Andrew Martin
2018-09-08 13:34:33 UTC
In GHC Haskell, there are two common options for working with bytes in
memory:
data ByteArray = ByteArray ByteArray#
data ByteSlice = ByteSlice ByteArray# Int# Int#
The second one, ByteSlice, is roughly what the bytestring library does (but
with a ForeignPtr instead of a ByteArray# inside of it). What's unfortunate
is that it's difficult to know which of these two types is going to provide
better performance for a given application. These heuristics are helpful
for guiding the process:
1. The longer the data is going to be around, the better the unsliced
variant will be. This point is about space efficiency. The sliced variant
needs two extra machine words to hold those indices, plus it holds on to
extra bytes from the array that it is slicing into.
2. The shorter the data is going to be around, the better the sliced
variant is. This point is about speed of execution. The cost of the
unsliced variant is typically a memcpy. If the data is getting GCed quickly
anyway, the unsliced copy doesn't save you any space.
3. The shorter the data is, the better the unsliced variant is.
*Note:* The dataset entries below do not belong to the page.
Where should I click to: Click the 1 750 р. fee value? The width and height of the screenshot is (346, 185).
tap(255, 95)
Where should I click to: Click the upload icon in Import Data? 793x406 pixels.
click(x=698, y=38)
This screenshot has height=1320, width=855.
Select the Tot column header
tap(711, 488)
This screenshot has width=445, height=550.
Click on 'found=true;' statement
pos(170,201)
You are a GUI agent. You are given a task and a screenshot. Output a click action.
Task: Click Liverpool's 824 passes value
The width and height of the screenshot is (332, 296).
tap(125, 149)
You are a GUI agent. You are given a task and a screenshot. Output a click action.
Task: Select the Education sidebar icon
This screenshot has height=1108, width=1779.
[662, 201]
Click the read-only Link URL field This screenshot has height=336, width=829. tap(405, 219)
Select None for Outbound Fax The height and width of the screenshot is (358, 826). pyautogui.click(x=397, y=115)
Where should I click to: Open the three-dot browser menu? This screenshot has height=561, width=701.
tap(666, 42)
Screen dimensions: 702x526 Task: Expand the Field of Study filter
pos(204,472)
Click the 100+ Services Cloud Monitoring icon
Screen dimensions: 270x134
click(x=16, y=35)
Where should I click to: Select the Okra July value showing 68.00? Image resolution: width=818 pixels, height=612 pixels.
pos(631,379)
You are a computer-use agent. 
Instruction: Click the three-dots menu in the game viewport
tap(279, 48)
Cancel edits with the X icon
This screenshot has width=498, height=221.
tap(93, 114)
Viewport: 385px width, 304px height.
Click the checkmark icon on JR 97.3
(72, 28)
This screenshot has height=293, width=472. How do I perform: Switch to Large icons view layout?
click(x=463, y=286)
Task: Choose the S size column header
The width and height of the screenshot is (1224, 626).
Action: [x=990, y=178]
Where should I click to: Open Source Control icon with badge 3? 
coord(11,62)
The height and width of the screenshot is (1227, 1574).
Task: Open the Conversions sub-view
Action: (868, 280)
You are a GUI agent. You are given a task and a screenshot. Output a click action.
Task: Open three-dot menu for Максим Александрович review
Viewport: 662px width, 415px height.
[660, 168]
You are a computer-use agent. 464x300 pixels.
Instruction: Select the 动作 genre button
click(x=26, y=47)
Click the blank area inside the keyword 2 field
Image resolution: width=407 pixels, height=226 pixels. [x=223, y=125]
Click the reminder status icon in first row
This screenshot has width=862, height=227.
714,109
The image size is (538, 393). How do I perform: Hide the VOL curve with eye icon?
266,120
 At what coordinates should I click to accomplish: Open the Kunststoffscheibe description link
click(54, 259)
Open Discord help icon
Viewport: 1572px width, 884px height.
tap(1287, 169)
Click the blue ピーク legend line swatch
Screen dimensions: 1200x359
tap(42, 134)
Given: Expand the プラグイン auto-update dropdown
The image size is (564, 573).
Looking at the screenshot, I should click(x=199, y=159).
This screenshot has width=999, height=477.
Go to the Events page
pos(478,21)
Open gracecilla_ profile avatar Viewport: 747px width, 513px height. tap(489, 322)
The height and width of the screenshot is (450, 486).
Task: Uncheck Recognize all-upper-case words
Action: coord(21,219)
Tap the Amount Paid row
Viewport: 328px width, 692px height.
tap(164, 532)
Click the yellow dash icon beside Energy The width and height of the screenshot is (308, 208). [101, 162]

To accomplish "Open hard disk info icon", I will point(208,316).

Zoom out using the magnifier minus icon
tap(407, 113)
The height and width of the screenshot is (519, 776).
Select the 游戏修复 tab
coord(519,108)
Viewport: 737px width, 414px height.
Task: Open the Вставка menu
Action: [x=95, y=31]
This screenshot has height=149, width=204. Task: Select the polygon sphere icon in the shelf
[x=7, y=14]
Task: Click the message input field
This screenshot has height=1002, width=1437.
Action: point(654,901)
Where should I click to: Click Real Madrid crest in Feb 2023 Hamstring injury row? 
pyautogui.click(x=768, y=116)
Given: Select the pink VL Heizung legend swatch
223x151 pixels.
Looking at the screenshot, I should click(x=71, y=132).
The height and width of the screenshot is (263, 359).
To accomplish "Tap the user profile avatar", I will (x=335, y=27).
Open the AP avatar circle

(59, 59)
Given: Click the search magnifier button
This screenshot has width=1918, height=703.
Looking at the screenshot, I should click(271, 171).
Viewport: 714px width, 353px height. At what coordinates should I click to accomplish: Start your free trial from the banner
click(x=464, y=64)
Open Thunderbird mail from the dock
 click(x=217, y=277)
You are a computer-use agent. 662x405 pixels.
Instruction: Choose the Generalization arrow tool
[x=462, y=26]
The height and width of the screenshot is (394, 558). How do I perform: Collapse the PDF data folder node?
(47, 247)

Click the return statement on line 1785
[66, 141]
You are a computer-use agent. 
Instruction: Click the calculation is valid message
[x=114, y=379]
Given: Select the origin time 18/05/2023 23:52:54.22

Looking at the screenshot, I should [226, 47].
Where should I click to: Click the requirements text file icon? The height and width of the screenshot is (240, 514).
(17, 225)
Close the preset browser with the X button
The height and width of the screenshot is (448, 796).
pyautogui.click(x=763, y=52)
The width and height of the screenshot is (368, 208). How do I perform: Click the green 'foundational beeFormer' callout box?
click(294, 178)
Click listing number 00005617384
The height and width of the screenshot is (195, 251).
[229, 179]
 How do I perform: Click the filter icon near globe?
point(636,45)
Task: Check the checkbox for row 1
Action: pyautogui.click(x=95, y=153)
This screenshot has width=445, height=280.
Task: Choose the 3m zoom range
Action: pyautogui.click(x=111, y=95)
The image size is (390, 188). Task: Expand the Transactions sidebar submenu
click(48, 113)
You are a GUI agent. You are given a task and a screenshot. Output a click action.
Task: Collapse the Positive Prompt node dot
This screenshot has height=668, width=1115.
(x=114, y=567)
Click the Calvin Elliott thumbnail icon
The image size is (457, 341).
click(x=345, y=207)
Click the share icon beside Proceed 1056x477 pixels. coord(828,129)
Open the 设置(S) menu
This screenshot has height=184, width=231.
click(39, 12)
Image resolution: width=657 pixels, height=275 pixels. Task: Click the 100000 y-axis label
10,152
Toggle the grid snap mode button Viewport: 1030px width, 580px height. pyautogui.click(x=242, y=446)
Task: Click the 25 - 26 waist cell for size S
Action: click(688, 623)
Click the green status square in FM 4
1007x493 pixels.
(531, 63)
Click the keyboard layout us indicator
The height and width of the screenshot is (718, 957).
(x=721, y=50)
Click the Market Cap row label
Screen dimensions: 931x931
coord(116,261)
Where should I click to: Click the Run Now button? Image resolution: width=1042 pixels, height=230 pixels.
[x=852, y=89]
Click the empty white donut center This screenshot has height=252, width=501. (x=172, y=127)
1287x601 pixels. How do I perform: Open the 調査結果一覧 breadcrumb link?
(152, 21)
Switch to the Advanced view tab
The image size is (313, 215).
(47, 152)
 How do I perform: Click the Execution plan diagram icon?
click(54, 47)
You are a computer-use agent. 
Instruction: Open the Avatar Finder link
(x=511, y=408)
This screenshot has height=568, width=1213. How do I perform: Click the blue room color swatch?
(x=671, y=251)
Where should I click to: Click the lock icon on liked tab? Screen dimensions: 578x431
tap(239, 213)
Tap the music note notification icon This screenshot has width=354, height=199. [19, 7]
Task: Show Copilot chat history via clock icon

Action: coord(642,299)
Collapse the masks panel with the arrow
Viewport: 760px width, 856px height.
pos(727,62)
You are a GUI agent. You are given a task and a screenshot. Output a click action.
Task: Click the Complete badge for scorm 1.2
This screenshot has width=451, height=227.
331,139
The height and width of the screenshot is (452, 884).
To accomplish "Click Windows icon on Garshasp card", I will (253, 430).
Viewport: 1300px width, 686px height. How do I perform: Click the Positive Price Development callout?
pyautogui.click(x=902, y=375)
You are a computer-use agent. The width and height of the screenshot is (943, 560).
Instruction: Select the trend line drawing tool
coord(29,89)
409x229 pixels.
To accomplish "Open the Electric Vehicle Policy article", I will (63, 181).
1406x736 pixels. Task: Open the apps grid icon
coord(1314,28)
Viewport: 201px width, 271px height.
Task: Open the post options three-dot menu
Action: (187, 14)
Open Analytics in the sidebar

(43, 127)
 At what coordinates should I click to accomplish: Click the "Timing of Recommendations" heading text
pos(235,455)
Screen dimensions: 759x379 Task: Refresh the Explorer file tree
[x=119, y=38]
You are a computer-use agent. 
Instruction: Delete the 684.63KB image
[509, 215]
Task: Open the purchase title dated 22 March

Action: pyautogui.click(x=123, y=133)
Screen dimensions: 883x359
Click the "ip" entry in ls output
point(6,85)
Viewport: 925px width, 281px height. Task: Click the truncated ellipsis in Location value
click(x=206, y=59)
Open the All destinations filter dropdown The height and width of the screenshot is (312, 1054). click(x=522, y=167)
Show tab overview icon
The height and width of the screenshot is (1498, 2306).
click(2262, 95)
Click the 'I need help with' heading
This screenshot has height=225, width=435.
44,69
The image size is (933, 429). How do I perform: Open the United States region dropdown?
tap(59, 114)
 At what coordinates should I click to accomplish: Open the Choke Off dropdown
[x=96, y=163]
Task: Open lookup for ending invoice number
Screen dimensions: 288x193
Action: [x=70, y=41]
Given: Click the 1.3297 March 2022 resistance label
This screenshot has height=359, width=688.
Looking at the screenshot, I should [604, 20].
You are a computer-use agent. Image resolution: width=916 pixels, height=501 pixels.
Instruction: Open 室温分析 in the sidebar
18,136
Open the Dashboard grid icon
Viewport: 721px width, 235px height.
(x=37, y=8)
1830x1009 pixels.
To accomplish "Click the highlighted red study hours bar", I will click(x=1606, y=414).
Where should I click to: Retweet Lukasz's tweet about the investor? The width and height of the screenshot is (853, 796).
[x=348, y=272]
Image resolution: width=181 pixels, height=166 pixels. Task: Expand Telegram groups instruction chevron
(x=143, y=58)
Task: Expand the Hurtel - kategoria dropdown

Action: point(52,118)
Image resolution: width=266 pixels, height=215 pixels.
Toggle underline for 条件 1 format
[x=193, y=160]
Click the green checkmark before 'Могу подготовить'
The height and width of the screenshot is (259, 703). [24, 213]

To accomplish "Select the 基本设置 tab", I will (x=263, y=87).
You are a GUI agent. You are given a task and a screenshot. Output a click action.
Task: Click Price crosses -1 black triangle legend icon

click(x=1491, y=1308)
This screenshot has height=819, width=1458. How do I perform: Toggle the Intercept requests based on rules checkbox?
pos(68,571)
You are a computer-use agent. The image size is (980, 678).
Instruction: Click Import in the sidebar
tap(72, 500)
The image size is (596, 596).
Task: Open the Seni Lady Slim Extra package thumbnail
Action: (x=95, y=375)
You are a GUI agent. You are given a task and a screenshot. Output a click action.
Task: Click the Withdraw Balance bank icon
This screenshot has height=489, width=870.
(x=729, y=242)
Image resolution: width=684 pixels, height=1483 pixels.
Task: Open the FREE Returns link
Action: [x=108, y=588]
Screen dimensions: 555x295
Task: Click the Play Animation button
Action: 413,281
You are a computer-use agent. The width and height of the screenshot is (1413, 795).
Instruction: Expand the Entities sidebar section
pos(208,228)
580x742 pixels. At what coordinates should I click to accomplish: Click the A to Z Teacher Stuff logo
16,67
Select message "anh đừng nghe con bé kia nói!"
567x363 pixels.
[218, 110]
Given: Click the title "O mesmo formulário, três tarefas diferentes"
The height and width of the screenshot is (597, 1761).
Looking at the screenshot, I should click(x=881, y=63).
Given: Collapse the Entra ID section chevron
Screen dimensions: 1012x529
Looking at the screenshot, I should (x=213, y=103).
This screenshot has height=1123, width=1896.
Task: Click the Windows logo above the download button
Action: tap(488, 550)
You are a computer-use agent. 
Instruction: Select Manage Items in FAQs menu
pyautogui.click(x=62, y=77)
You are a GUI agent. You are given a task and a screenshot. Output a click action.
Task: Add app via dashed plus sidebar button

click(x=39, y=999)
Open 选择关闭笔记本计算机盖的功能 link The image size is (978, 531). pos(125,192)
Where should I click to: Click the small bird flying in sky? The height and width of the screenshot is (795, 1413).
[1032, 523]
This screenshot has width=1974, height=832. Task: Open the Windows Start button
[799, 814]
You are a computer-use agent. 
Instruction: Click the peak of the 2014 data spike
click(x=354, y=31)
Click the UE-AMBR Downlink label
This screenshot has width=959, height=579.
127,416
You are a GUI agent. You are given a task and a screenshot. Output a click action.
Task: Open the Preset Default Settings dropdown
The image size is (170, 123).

4. The more sharing of the data there is, the better the sliced variant
is.
But, users have to commit to which one they want to use in their data type
definitions, and the data type may be used in different contexts where one
or the other is preferable. For example, consider the following:
data Student = Student
{ name :: {-# UNPACK #-} !BytesType
, grade :: {-# UNPACK #-} !Int
}
Which of the two types should we use for BytesType? (For this example,
ignore the incorrectness of using bytes to represent text. With either of
the two bytes types, it's easy to put a newtype on top that communicates
that what's inside is guaranteed to be UTF-8 encoded text). It depends on
the usage. For example, consider that we are parsing students from this xml
file:
<students>
<student>
<name>Erica Chang</name>
<grade>87</grade>
</student>
<student>
<name>Lizbeth Cruz</name>
<grade>91</grade>
</student>
...
</students>
Let's say we've got about 1GB of this, and we run a parser on 64KB chunks
as they are read from disk. There are two contasting scenarios to consider.
If the file is parsed at startup and the resulting array of students is
kept in memory for a long time afterward, then the unsliced variant is
better. It allows us to throw away all of the bytes corresponding to the
xml nodes, which are no longer relevant. The sliced variant, by constrast,
would keep the entire contents of the original file in memory.
However, if the file is parsed by a SAX-style streaming parser, the
students being parsed, processed, and then discarded as they encountered,
the sliced variant is better. Slicing wins here because the chunks from the
file are discarded shortly after they are encountered. Read "shortly" as
"before the next minor GC".
In this example, Student was an application-specific data type, so the
application author could figure out what they were actually doing with the
data and define the data type accordingly. However, this isn't always a
solution. What if they needed to use the same type differently in different
contexts? What if the type was provided by a library and the library author
doesn't know how it will be used?
So far, this has just been an explanation of a problem that I've noticed. I
understand the problem well, but now I'm going to propose a solution. There
are a lot of holes in my understanding of GHC's runtime, so I don't
understand if what I'm proposing is actually plausible.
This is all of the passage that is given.